-- START OF Task input --

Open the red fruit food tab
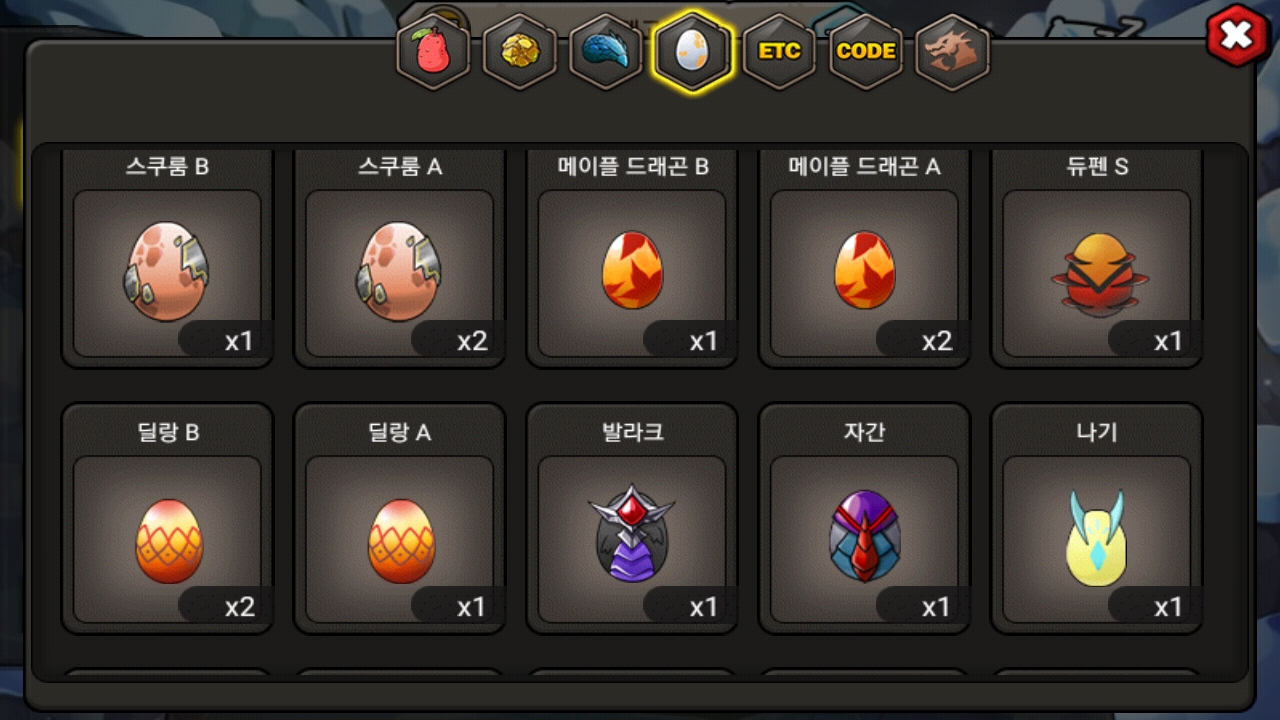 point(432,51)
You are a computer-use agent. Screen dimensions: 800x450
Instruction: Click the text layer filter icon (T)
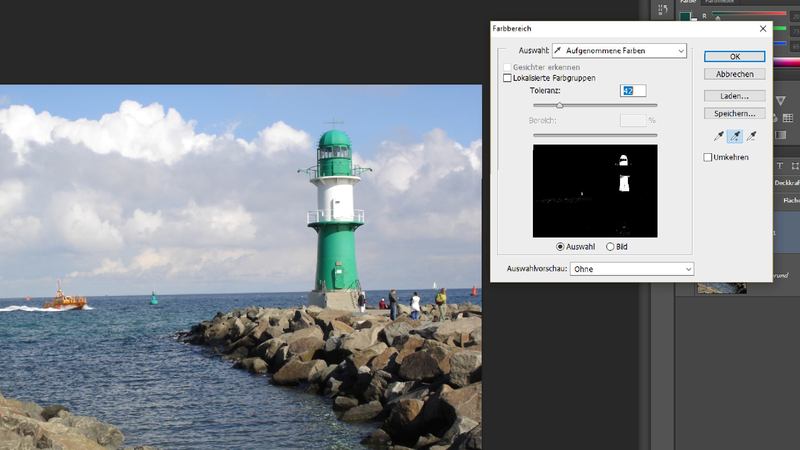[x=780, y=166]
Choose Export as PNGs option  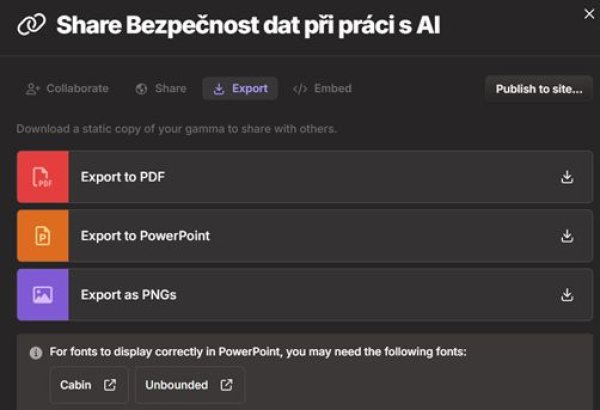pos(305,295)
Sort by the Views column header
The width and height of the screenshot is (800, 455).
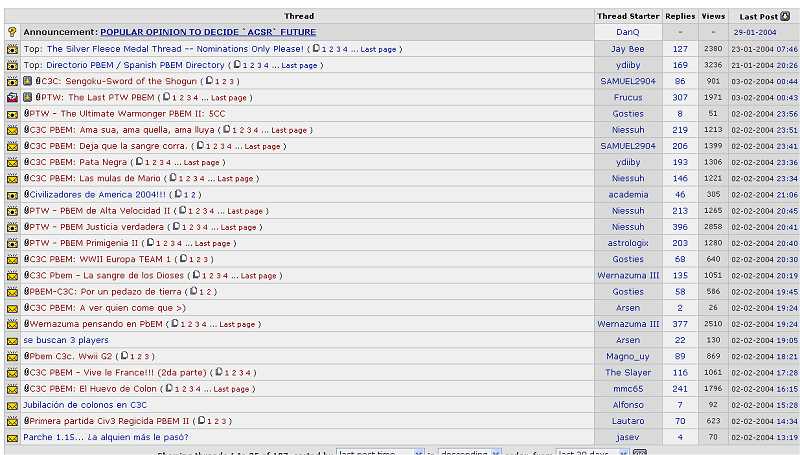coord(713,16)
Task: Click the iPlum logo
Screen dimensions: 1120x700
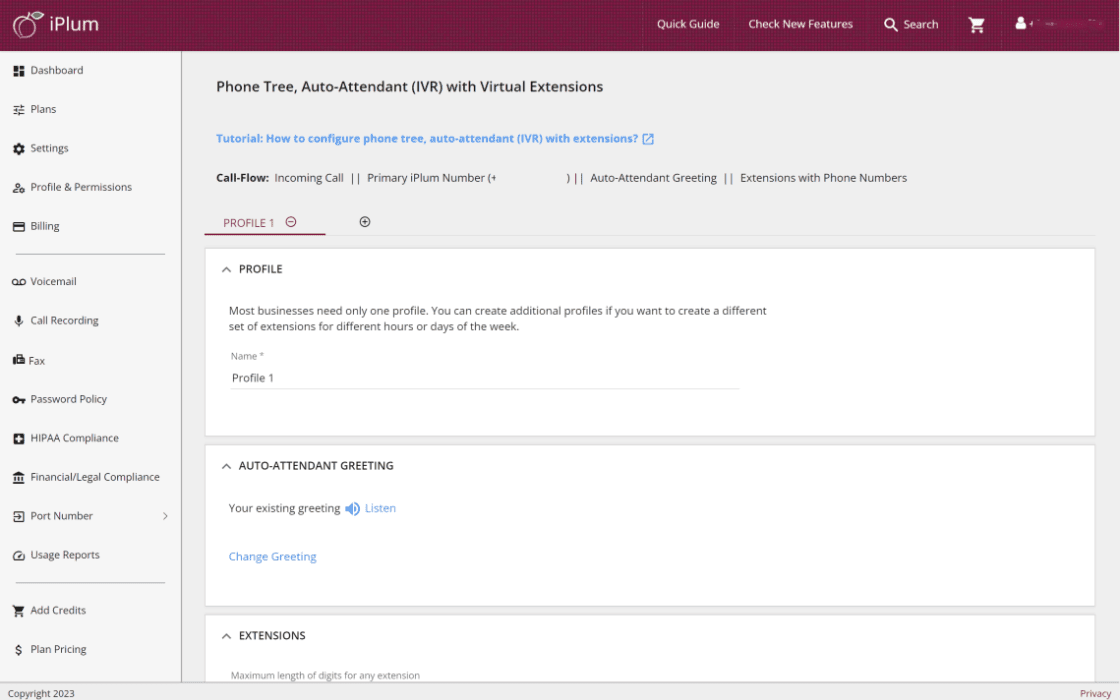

-- END OF Task input --
-- START OF Task input --

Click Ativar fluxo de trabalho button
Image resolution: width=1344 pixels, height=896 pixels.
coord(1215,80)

-- END OF Task input --

Stated goal: In the listing, begin at the line that has "Click Ativar fluxo de trabalho button" and stop after the line that has "coord(1215,80)". Give back only those lines with "resolution" swapped for "size" and nothing else changed.

Task result:
Click Ativar fluxo de trabalho button
Image size: width=1344 pixels, height=896 pixels.
coord(1215,80)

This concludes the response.